Alexandreio Melathron Nick Galis Hall (Greek: Αλεξάνδρειο Μέλαθρον, Σάλα Νίκος Γκάλης) is an indoor sports arena that is located in Thessaloniki, Greece. It is also often referred to as the Palais des Sports (Greek: Παλαί ντε Σπορ).

The arena is mainly used to host basketball and volleyball games. The arena's main hall, called Nikos Galis Hall, has a permanent seating capacity of 5,138, and a capacity of 6,000 with temporary seating, for basketball games. The arena also contains a practice court, club offices, shops, and a museum dedicated to the Aris basketball club. The arena hosts the home games of Aris Thessaloniki B.C., a member of the Greek League.

Location
The Alexandreio Melathron Nikos Galis Hall indoor arena is located in downtown Thessaloniki, inside the International trade fare grounds. Bus lines #2, #7, #8, #10, #14, #27, #31, and #58, running along Egnatia Avenue, stop right in front of the arena. Ιn 2020, the new metro station, "Panepistimio", which is located near to the arena, will open.

Construction
The arena was designed by the architects P. Gianettos, M. Guyon and T. Jeanblock between 1960 and 1962. It was built in 1966. The structure shares two of the architects with the Palais des Sports de Gerland in Lyon and has many similarities.

The building was redeveloped and updated in 2004, in preparation for the Athens 2004 Olympic Games. The updates involved reconstruction of all the building's external and internal areas. Apart from what is directly visible to everybody, other works included new electrical and mechanical updates, air-conditioning, and audiovisual facilities. New seats, CCTV, and new lighting were also installed.

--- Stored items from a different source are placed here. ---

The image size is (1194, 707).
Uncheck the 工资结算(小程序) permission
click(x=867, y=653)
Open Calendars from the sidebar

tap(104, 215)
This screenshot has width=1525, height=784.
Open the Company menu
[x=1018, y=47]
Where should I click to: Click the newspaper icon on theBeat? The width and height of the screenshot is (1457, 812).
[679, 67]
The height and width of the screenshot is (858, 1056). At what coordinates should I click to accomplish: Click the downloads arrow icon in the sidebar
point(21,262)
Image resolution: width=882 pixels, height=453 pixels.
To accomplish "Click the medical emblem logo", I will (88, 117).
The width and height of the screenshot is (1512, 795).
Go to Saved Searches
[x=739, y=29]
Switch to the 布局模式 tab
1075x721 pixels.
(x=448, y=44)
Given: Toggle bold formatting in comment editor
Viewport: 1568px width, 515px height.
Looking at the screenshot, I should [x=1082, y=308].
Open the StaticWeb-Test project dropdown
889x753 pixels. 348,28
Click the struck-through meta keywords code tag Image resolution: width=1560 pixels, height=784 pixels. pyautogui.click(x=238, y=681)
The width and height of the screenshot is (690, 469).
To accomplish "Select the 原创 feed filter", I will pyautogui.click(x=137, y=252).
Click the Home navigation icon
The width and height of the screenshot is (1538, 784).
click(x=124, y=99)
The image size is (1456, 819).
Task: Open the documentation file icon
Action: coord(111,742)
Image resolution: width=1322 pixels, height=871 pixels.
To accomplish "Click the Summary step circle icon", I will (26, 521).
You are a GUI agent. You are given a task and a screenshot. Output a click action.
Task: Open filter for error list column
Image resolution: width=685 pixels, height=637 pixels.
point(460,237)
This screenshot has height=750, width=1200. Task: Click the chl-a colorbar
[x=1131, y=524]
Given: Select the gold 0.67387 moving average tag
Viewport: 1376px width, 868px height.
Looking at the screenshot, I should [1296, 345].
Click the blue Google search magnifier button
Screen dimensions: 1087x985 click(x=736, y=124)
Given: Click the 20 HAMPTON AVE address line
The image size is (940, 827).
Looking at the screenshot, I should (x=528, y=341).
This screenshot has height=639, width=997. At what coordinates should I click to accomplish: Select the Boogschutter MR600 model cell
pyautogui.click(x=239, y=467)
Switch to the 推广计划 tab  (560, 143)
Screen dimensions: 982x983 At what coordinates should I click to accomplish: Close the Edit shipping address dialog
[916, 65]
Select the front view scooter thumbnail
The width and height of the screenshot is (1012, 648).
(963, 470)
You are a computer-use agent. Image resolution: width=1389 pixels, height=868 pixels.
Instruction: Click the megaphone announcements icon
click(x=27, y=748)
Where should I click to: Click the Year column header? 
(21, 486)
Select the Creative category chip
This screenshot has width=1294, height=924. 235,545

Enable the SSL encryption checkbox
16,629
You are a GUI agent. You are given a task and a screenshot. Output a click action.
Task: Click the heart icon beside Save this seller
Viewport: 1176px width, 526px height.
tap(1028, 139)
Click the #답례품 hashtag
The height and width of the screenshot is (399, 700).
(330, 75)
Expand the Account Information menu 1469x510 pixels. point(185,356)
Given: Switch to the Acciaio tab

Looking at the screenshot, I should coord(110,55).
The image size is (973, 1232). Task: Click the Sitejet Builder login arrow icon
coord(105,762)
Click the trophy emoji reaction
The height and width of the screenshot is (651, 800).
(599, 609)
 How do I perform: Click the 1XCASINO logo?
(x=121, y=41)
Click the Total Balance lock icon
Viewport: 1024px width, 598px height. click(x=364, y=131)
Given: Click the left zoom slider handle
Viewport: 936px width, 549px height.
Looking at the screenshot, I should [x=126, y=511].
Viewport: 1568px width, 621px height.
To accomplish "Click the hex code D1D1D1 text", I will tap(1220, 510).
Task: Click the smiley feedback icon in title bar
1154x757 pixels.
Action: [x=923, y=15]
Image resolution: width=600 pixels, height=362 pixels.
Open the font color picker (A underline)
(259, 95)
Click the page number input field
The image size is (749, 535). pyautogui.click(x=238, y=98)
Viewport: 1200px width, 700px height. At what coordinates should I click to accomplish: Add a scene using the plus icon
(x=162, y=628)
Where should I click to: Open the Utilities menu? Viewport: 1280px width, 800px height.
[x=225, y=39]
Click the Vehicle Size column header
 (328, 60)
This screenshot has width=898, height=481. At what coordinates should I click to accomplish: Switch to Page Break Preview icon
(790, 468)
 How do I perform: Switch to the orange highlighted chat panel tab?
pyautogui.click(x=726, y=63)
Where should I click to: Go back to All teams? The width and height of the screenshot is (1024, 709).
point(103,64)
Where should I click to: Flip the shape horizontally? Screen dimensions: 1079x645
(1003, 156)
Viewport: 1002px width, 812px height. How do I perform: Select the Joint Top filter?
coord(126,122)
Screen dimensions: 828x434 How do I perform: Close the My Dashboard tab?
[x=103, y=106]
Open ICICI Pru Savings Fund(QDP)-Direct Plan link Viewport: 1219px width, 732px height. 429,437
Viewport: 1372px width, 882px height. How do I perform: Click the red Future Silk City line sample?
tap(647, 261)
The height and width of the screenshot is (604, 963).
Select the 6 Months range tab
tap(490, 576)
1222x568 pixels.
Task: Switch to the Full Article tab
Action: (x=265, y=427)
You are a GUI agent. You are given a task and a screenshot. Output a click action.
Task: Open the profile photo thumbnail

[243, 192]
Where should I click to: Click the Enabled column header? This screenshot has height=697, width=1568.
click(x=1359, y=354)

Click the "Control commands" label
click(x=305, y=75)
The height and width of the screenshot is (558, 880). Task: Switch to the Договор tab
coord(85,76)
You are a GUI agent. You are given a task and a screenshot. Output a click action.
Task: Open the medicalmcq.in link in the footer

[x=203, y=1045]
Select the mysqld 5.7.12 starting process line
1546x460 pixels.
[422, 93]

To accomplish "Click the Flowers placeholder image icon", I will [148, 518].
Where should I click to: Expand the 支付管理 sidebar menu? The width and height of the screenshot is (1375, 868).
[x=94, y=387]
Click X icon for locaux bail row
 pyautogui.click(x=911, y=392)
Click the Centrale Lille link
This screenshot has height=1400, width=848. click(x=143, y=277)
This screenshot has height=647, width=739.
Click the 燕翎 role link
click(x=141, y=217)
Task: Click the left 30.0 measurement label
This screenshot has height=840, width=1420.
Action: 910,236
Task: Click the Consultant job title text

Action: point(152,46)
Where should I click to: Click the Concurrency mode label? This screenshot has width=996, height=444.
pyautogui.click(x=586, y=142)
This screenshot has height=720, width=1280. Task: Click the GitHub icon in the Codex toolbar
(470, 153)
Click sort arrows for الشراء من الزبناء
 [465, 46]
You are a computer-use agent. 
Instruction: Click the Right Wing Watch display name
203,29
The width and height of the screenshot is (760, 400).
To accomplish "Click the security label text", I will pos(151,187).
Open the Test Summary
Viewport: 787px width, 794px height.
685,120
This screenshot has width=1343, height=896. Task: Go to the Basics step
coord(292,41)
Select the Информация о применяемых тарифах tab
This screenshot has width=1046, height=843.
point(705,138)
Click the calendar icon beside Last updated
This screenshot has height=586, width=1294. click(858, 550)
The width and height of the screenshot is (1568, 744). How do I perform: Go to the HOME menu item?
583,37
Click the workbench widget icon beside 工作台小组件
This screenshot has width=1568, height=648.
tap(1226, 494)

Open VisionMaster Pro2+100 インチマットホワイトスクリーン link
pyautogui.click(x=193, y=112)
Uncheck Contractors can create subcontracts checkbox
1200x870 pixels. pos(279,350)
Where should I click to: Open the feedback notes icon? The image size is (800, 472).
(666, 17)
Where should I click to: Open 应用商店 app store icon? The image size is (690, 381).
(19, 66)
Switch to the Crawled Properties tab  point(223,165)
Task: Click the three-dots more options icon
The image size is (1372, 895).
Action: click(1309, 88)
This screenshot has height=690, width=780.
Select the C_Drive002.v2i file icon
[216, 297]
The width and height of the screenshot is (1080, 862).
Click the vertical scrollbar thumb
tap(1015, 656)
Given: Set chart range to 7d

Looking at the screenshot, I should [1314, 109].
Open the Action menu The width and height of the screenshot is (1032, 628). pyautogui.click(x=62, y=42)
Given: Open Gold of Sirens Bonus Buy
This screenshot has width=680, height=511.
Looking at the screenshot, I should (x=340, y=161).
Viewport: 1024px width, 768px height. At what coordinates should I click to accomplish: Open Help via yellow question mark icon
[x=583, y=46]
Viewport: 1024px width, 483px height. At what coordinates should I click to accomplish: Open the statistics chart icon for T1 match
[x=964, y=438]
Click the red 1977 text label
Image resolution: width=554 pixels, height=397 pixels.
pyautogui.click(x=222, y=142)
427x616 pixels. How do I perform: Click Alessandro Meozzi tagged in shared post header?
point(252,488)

These updates unfortunately resulted in a lower permanent seating capacity (5,138 compared to the previous 6,000) for Alexandreio Arena, which reopened its gates in late 2004. The arena was again updated in 2015.

History
The arena was named after Alexander the Great, the king (basileus) of ancient greek kingdom of Macedonia. It is also commonly referred to as the "Palais des Sports" (meaning "Sports Palace", in French). Under its former names, the arena was the first large indoor basketball arena built in Greece, and remained the largest until the year 1985, when the Peace and Friendship Stadium in Athens, was completed and opened to the public.

Being part of the Thessaloniki International Fair, the arena also serves for many purposes other than sports. It has hosted many international basketball events, and was also the home arena for both "arch-rivals", Aris B.C. and PAOK B.C. for many years; up until the year 2000, when PAOK B.C. moved into their own new stadium, the P.A.O.K. Sports Arena.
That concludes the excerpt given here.